The only meaningful date on any proposal calendar is the date the proposal is due to the government. All of the other dates for gate reviews, color reviews, drafts and milestones are false idols to which you fall prey. For decades, well meaning proposal managers have created calendars with dutiful dates on which the work was to be finished. No mind to quality, no matter to conceptual content – when the first draft is due it is called done.
Writing a winning proposal has little to do with drafts. Drafts are the illusion of progress. Until you have a clear understanding of what done means, drafts and dates are meaningless. Your goal is to make done mean unfettered stakeholder approval. Only then can done deliver the value you desire and result in the win you deserve.
Nowhere is there an RFP with absolutely equal components. In some price is most important, in others the technical solution prevails and most commonly you find the reference to best value. No matter, however, as most proposal teams lop all of the pieces into a parallel list of tasks and deliverables.
To treat components of vastly different value with the same effort is wasteful, at best. Moreover, it falsely assumes your team has all of the information it needs for any given requirement at any given point in the process. Reality never works that way. Better, create a task backlog which prioritizes the items of most business value with clearly defined dependencies. If the dependencies are not ready, the task waits. This is a very effective way to ensure focus on the right priorities.

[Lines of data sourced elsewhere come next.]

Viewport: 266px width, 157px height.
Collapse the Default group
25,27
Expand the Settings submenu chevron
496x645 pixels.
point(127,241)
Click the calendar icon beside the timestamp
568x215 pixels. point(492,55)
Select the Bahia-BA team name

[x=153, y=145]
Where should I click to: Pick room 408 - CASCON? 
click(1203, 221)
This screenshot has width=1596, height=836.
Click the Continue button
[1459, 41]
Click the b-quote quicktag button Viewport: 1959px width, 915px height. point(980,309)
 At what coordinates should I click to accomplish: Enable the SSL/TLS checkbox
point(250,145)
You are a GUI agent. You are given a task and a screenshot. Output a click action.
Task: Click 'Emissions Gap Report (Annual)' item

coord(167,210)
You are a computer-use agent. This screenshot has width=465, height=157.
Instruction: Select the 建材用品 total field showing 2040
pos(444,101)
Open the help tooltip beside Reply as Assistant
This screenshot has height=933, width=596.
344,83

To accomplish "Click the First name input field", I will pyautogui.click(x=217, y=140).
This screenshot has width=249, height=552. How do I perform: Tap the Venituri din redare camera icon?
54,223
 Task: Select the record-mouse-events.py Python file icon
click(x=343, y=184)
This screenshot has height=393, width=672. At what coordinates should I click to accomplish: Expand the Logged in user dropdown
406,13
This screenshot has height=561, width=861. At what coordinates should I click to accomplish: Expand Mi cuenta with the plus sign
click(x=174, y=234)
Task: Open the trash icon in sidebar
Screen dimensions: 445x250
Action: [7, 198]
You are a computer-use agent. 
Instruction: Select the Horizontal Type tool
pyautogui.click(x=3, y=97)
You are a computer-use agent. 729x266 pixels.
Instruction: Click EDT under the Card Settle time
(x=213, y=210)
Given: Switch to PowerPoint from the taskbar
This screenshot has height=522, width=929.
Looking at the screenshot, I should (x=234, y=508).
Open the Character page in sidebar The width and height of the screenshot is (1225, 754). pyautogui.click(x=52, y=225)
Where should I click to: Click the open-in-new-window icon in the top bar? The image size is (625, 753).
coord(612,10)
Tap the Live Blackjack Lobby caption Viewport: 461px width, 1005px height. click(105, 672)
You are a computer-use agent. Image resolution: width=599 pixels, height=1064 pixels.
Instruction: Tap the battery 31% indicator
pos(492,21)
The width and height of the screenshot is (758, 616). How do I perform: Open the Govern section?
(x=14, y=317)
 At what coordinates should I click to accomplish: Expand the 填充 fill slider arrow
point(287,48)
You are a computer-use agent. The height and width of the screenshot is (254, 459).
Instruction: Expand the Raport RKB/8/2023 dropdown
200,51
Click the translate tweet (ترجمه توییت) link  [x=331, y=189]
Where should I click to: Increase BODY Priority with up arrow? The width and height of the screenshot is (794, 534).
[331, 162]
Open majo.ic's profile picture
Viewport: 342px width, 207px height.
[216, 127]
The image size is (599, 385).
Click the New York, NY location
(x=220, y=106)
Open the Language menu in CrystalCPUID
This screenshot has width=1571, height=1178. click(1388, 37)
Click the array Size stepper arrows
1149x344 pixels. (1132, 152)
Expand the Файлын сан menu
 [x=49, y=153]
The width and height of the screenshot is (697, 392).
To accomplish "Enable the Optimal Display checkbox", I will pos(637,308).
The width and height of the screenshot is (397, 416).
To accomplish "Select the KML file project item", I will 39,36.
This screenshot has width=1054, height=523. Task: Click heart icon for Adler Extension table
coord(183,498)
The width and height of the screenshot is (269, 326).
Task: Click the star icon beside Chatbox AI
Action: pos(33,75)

The old approach to the proposal process uses color reviews to gather feedback on the team’s progress. Red team, pink team, blue team, green team – each group tasked to be a fresh set of eyes to critique the current work product. Too often, these reviews end in meaningless feedback quickly ignored by the check-the-box mentality of following a process. Why? Ambiguous roles mean the value is questionable, often contradictory and trapped in an ill-defined morass of subjectivity. Instead, review team members should each represent a stakeholder voice asked to advocate their position throughout the process. Who will speak on behalf of your customer, the evaluator, the business owner, your operations team? Those voices tasked to work together result in a better product that meets collective stakeholder objectives.